*Required action:* Print word for word the first line of the records below and every following line through the one containing "The height and width of the screenshot is (914, 1024)."; print nothing else.

───── Record excerpts

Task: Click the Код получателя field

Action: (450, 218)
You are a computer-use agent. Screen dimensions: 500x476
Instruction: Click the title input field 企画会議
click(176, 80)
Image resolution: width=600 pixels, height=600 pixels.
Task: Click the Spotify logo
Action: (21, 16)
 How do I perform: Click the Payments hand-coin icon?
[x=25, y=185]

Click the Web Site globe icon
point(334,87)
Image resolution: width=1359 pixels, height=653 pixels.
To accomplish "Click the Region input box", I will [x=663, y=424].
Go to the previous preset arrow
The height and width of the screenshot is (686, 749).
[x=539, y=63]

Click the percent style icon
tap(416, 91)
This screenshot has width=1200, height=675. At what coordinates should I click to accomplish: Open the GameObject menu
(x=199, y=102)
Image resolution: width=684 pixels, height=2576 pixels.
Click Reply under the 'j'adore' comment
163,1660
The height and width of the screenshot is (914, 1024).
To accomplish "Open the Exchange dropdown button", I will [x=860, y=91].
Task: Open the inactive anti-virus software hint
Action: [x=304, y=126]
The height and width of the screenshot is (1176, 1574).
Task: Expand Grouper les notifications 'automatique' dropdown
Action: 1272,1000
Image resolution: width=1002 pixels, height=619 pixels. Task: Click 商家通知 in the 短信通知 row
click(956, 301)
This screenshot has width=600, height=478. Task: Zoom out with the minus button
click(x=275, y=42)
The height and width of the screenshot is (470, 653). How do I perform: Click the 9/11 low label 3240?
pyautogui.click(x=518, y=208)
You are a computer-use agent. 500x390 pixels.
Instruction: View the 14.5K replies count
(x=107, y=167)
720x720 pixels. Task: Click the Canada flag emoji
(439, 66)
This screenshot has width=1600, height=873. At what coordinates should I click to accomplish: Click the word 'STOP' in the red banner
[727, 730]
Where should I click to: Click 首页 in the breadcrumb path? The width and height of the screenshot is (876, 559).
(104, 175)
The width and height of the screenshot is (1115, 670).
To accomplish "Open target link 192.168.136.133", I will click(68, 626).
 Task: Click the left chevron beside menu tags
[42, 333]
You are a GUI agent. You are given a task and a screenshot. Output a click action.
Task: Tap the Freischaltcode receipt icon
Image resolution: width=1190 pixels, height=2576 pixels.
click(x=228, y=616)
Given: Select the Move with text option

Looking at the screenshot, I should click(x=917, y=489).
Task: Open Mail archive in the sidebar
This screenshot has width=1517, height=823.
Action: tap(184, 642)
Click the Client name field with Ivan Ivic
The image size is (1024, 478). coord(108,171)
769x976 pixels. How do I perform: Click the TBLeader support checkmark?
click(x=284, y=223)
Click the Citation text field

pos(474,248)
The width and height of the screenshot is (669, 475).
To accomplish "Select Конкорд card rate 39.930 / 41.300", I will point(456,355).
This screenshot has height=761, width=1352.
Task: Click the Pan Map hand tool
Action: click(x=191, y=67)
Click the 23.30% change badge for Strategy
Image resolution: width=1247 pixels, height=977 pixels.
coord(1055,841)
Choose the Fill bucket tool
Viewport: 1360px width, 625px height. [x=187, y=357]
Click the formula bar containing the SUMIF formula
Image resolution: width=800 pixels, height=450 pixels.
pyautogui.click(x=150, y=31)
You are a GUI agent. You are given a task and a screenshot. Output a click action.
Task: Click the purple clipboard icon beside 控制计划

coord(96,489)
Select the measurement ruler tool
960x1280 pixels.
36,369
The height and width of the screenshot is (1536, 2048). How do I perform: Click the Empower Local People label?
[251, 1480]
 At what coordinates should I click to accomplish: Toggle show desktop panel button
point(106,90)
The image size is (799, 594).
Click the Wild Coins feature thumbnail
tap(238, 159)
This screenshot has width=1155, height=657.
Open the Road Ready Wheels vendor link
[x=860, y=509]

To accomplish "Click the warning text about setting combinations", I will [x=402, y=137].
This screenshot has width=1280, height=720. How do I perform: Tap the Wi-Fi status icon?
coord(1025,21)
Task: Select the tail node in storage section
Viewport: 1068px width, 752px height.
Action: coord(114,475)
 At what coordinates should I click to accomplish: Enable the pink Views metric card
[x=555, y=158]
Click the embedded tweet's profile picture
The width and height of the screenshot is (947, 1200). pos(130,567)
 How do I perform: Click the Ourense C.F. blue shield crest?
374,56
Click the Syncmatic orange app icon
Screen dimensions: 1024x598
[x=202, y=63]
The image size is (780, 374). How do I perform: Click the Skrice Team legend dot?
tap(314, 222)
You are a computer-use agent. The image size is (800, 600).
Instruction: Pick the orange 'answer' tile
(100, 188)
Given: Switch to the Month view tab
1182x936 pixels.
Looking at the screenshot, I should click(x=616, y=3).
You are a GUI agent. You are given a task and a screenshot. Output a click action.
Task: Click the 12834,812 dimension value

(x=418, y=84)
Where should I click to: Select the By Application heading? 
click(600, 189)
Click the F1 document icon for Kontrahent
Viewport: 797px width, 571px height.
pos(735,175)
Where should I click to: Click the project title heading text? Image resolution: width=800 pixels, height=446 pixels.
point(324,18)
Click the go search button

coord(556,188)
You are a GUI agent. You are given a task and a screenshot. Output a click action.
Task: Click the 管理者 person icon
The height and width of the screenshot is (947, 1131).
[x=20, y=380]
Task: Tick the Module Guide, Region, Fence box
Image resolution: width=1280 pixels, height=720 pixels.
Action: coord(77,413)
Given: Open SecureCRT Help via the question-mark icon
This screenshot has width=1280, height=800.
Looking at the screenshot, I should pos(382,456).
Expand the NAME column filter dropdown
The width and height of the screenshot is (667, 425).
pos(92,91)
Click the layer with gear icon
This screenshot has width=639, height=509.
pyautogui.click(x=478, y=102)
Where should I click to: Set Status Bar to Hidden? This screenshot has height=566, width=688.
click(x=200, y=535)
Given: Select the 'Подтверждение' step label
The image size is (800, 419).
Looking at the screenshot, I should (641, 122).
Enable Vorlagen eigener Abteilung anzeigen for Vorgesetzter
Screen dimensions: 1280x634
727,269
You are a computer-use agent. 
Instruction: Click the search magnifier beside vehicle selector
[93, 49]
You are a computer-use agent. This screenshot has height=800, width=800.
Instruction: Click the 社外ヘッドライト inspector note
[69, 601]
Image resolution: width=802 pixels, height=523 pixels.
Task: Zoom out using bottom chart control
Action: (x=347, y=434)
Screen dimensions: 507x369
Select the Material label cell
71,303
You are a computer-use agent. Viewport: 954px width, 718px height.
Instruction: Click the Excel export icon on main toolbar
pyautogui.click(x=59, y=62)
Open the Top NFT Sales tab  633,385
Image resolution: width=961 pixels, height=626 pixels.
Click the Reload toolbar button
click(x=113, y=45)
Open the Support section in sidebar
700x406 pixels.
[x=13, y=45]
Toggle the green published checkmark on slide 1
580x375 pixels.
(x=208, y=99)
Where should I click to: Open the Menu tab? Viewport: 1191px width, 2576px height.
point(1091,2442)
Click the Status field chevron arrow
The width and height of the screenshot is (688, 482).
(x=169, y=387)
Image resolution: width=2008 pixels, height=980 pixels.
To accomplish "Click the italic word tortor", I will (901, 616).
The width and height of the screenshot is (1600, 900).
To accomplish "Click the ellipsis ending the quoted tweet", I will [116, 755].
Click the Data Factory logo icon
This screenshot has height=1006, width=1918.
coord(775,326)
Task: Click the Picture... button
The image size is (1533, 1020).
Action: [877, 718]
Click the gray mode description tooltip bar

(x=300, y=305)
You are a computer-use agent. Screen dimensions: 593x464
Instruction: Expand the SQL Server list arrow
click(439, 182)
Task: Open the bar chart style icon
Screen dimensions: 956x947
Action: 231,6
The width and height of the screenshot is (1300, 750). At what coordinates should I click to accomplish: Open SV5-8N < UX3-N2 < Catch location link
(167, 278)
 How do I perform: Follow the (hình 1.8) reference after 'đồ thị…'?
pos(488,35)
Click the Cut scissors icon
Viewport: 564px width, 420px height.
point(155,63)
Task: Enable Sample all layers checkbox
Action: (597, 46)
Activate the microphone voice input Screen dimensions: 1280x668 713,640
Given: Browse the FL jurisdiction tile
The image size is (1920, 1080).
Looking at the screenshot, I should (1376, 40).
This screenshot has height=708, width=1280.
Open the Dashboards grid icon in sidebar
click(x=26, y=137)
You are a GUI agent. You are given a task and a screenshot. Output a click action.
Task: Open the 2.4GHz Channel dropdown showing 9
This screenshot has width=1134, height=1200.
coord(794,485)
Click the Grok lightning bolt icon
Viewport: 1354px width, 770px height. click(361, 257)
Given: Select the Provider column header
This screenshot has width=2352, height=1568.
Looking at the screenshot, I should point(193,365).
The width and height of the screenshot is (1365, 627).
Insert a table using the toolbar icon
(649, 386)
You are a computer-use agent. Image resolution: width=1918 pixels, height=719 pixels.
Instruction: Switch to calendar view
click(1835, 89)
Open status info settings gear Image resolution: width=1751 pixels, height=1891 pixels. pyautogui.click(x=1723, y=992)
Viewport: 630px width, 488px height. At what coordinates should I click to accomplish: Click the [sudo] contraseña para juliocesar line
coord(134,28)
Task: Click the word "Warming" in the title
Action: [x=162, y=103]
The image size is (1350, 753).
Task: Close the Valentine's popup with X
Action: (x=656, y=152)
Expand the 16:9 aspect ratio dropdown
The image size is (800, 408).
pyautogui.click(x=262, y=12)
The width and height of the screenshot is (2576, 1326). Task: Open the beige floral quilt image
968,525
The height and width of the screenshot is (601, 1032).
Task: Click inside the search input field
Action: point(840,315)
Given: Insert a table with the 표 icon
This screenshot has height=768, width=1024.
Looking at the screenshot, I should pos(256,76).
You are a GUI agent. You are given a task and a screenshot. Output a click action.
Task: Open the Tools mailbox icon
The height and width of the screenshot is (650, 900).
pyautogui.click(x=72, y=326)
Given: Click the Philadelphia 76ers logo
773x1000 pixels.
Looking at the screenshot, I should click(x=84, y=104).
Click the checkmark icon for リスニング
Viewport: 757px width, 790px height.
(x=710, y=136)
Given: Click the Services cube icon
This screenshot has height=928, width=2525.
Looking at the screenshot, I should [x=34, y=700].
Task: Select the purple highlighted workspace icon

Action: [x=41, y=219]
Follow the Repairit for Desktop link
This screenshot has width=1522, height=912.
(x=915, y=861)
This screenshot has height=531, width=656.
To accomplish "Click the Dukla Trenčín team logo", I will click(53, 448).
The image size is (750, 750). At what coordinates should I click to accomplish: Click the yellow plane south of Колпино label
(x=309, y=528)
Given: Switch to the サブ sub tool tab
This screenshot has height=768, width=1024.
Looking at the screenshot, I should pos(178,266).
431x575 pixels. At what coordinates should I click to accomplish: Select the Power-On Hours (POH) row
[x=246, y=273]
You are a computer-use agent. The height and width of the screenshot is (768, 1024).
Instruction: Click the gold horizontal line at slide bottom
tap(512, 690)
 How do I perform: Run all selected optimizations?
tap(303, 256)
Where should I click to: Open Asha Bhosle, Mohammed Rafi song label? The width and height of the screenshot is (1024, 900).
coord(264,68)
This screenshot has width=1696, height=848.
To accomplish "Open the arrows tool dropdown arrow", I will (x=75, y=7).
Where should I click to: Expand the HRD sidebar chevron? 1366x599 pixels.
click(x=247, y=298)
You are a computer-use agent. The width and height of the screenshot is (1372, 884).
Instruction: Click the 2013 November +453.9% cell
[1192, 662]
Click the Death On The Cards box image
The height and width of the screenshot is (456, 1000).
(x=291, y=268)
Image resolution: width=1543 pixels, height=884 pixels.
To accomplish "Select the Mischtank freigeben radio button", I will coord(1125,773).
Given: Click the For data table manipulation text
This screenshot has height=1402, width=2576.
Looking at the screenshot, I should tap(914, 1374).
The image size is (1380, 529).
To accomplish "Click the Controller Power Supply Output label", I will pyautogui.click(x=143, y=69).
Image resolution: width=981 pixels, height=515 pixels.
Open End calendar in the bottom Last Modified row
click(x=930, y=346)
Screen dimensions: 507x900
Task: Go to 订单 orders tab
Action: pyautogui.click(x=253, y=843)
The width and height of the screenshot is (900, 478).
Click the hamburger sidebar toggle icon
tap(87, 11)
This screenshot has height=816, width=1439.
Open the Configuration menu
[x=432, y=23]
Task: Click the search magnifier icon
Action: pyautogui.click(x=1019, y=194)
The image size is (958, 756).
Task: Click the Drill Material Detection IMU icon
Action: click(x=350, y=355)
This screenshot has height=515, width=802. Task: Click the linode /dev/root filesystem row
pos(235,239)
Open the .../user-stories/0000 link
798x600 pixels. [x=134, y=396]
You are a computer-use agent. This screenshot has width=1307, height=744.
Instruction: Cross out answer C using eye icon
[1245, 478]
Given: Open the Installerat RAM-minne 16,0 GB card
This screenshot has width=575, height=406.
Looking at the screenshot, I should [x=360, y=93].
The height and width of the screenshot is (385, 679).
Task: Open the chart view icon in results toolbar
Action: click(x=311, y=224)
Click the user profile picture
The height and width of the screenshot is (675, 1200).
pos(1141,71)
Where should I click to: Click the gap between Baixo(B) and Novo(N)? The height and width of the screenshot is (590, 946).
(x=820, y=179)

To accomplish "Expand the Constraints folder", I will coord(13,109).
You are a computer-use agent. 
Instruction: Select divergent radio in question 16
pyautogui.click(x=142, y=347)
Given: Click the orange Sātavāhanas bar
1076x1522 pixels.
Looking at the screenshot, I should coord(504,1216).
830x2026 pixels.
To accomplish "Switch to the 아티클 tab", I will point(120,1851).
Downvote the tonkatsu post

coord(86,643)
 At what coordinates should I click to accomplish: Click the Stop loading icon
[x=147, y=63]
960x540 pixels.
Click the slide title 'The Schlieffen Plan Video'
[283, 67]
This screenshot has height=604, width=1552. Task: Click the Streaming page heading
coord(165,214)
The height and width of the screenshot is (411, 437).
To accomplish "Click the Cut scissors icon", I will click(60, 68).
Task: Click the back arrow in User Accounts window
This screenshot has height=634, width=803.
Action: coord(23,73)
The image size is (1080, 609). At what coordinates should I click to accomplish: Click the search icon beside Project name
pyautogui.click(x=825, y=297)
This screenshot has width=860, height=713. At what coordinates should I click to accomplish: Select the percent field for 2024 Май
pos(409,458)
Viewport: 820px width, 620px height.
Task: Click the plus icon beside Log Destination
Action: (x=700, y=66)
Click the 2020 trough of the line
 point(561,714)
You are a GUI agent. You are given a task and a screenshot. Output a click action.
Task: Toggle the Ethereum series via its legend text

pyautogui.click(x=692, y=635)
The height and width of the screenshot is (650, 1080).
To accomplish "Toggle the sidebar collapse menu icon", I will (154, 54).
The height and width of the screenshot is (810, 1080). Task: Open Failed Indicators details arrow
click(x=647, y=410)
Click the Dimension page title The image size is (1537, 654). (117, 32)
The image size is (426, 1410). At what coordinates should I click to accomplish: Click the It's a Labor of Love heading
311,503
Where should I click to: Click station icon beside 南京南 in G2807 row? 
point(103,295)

──────────

*Output of the task:*
Task: Click the Код получателя field

Action: (450, 218)
You are a computer-use agent. Screen dimensions: 500x476
Instruction: Click the title input field 企画会議
click(176, 80)
Image resolution: width=600 pixels, height=600 pixels.
Task: Click the Spotify logo
Action: (21, 16)
 How do I perform: Click the Payments hand-coin icon?
[x=25, y=185]

Click the Web Site globe icon
point(334,87)
Image resolution: width=1359 pixels, height=653 pixels.
To accomplish "Click the Region input box", I will [x=663, y=424].
Go to the previous preset arrow
The height and width of the screenshot is (686, 749).
[x=539, y=63]

Click the percent style icon
tap(416, 91)
This screenshot has width=1200, height=675. At what coordinates should I click to accomplish: Open the GameObject menu
(x=199, y=102)
Image resolution: width=684 pixels, height=2576 pixels.
Click Reply under the 'j'adore' comment
163,1660
The height and width of the screenshot is (914, 1024).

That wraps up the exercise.